Collection entries
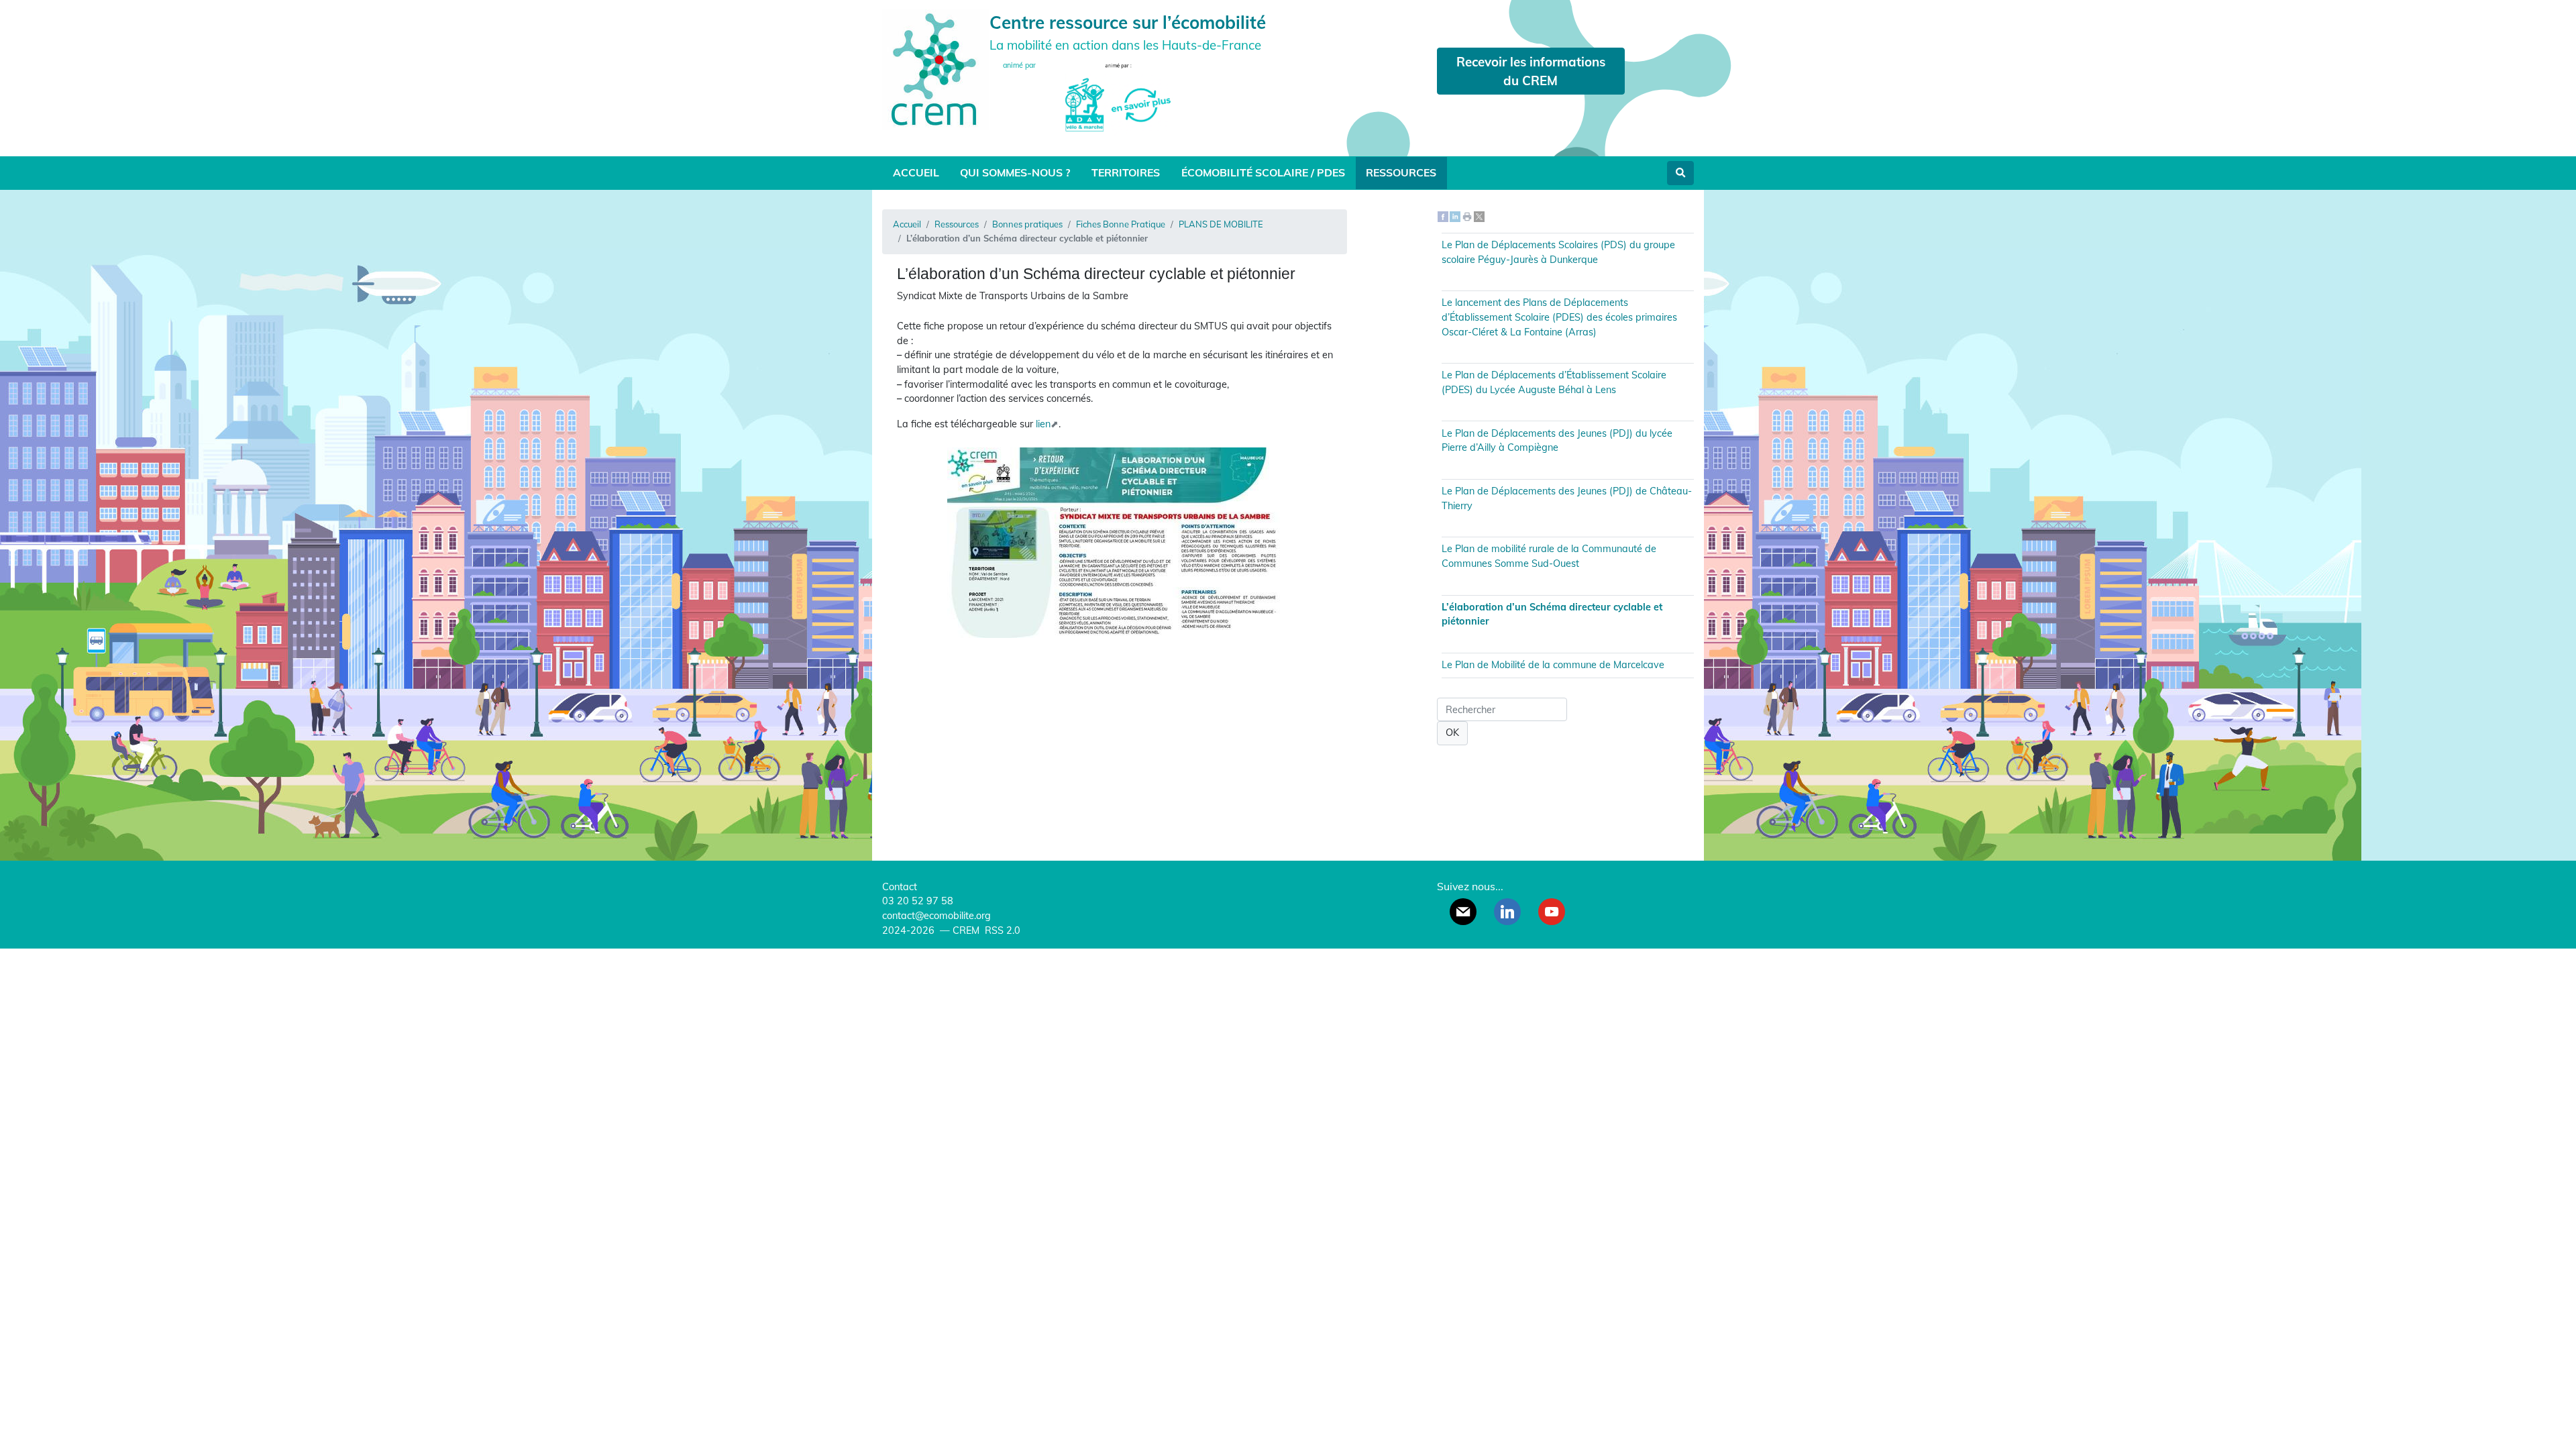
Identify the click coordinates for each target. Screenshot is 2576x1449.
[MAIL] (1463, 911)
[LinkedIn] (1455, 216)
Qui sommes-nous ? (1015, 172)
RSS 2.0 (1001, 930)
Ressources (1401, 172)
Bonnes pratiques (1027, 224)
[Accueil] (935, 68)
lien (1043, 424)
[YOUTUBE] (1551, 911)
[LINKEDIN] (1507, 911)
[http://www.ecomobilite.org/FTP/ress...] (1115, 635)
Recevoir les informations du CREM (1530, 71)
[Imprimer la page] (1467, 216)
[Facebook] (1443, 216)
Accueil (916, 172)
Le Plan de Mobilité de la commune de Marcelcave (1553, 665)
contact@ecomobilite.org (936, 916)
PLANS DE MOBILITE (1221, 224)
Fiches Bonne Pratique (1120, 224)
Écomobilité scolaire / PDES (1263, 172)
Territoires (1125, 172)
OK (1452, 733)
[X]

● What you should do:
Print nothing but the lines from the one that contains "Fiches Bonne Pratique (1120, 224)" to the final line of the data, both included, exactly as they read.

● Output of the task:
Fiches Bonne Pratique (1120, 224)
Écomobilité scolaire / PDES (1263, 172)
Territoires (1125, 172)
OK (1452, 733)
[X]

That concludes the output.